Otro de los problemas que molestan a los ciudadanos catalanes, independientemente de su origen, es la balanza fiscal. Unos dirán que el déficit es más y otros menos, pero lo que está claro es que este déficit existe y es muy superior al 4%. Una pérdida de por ejemplo el 7% del PIB anual, para no poner cantidades exactas, es un porcentaje exagerado para cualquier economía, sobretodo cuando estamos ante un mercado desarrollado (quizá una economía emergente puede aguantarlo mejor). La mayoría de economistas sitúan el umbral máximo de déficit a soportar en un 4%, más de esta cuantía ya no debería llamarse solidaridad, pues hay palabras que lo describen mejor.
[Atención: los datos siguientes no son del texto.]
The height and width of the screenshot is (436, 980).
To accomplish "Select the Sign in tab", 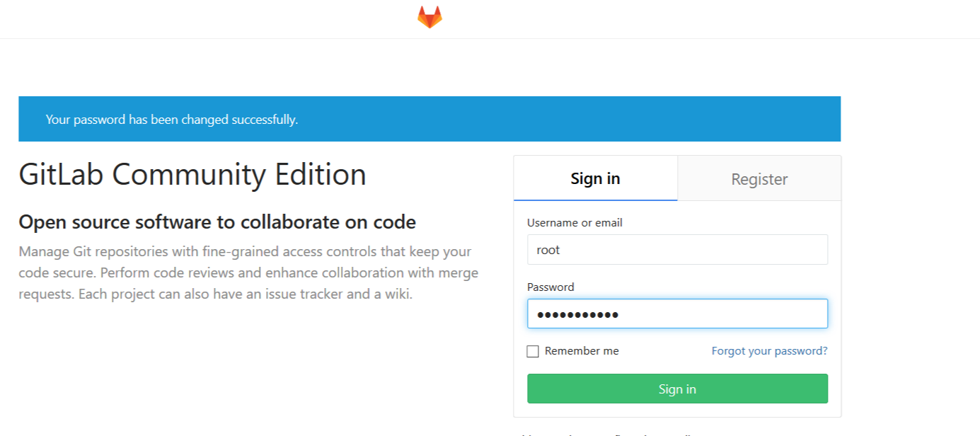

De hecho, a la larga perjudica tanto a quien transfiere como al receptor, ya que una zona pierde competitividad por falta de capital a reinvertir y la otra por falta de incentivos y dinamismo.

Otro tema que ha salido a la luz en los últimos tiempos ha sido la diferencia de presión fiscal entre comunidades, la diferencia entre las CCAA que más pagan y las que menos es de hasta un 17%, siendo Cataluña en el porcentaje más alto. Una de las pocas medidas que bajó la presión de un ciudadano catalán fue la reforma del impuesto de sucesiones.

Existe otro tipo de medidas de difícil análisis que también han afectado, como es el tema de la compra  de empresas españolas por parte de catalanas, a las que en varias ocasiones se les han puesto trabas. Ejemplo de ello fue el intento de OPA por parte de Gas Natural a Fecsa-Endesa, en la que tanto políticos como directivos de la target hicieron todo lo posible para evitar que pasara a ser controlada por una compañía catalana, hasta que pudieron venderla a Enel (de capital italiano).

Aunque parezca mentira, la lista de conflictos económicos catalanes no termina aquí. Los motivos causantes de molestias son muchos y variados. Ya hemos visto que el aumento del IRPF ha sido importante, a esto debemos añadir el aumento en el impuesto en las tasas universitarias, las reducciones de salario a los trabajadores públicos (no sólo funcionarios), el céntimo sanitario, los peajes omnipresentes, las facturas sanitarias por visita, etc.

En definitiva, el mercado catalán está inmerso en un conjunto de circunstancias económicamente desfavorables, provocando una merma muy grave al crecimiento económico del territorio. La salida a la crisis tendrá que ser más rápida de lo que a día de hoy se puede esperar, o de otro modo podría echarse a perder lo que en su día fue uno de los motores económicos de Europa… cada vez queda más lejos lo que se llamó "los cuatro motores de Europa", Baden-Württemberg, Lombardia, Rhône-Alpes y Catalunya.